But really this is fanciful. Good digital rights management on a server can emulate that effect and really there is no special edge that owning the DVDs themselves can give to Netflix. And anyway, what device at the other end of the broadband line is it that the DVD is downloading to? A PC? Well that’s no good if Netflix customers want to watch on a large TV screen. The numbers of TV households that already have DVD players is high in the US (and elsewhere) but not that have their TVs set up to receive from broadband, at least not yet.

So what special edge can Netflix bring apart from its buying power at the studios?

Let’s see, could it download its films to a set top? Well companies like Motorola and Scientific Atlanta that lead the set top market, have devices that terminate cable TV systems, and they both have models that can act as an advanced Digital Video Recorder, and these can have smart card based conditional access systems in them to protect content.

But neither of these two companies is going to feel too well disposed towards Netflix. It is single handedly denting the numbers of TV programs that its customers are watching, driving down the advertising of their biggest customers, cable companies like Comcast. If Scientific Atlanta befriended Netflix, would it suddenly lose out on the next juicy batch of set top contracts?

Then perhaps it is the independent DVR makers that might make good partners for Netflix, and a good place for its downloaded films to play and even be temporarily stored? And who better than the market leader TiVo?

TiVo has over one million customers in the US, a similar number to Netflix. It has a monthly subscription model just like Netflix. TiVo is supporting movie studios with its new long form, voluntary, DVR advertising. And TiVo is not best of friends with the cable TV companies, given that it is a lead supplier to DirecTV, a company that has come out recently in praise of DVRs. And TiVo technology based DVRs are in the stores already from some of the consumer electronics giants.

And it just so happens that Mike Ramsey, the CEO of TiVo, sits on the board of Netflix.

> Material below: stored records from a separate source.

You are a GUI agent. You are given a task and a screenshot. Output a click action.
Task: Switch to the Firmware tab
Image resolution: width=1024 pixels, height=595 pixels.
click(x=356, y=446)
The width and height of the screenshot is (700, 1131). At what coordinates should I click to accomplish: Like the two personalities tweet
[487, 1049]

Just an idea, not so much a conspiracy theory, but perhaps it is the equivalent in the software industry of Bill Gates of Microsoft and Larry Ellison of Oracle sitting on each other’s boards and hatching plots.

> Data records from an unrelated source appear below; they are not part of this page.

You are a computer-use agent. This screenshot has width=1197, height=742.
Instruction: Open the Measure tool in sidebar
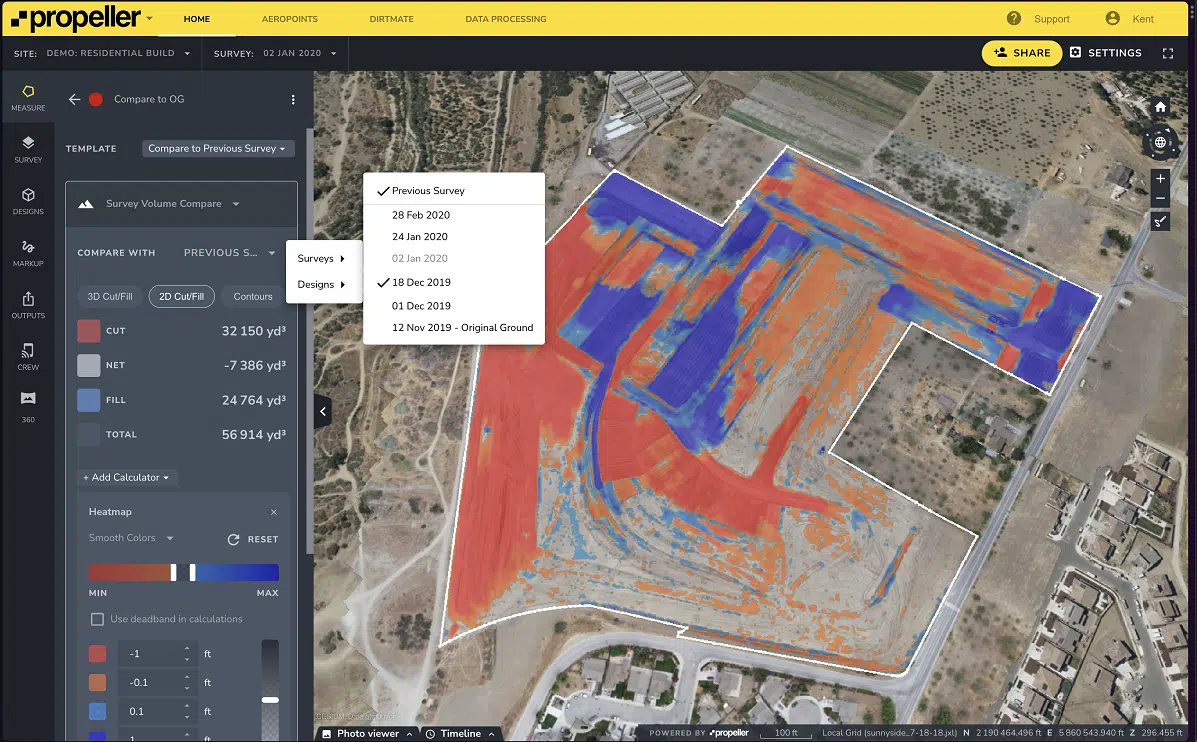(x=28, y=97)
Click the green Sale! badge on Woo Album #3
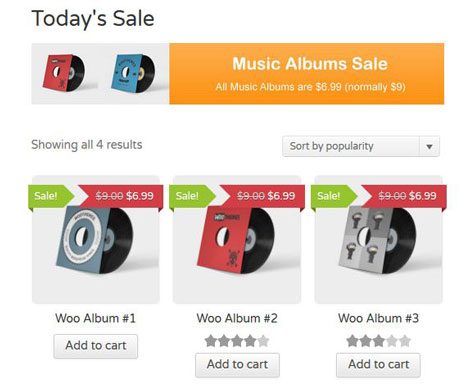Viewport: 470px width, 386px height. (333, 196)
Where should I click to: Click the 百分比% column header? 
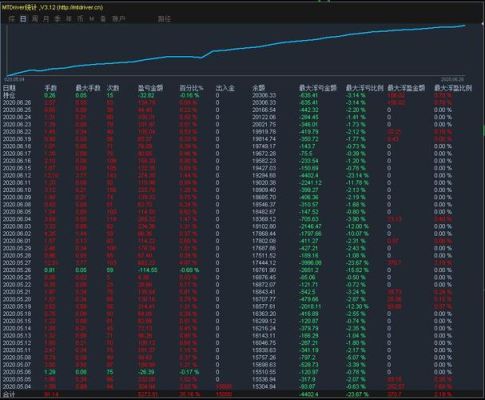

Whatever the IP VoD system that Netflix comes up with, it must be confident that it currently sits in pole position in controlling the switch from DVDs to IP TV VoD films, and that gives it the potential to be the iTunes of the film industry, as long as it can find its iPod.

© Copyright 2004 Faultline

Faultline is published by Rethink Research, a London-based publishing and consulting firm. This weekly newsletter is an assessment of the impact of events that have happened each week in the world of digital media. Faultline is where media meets technology. Subscription details here.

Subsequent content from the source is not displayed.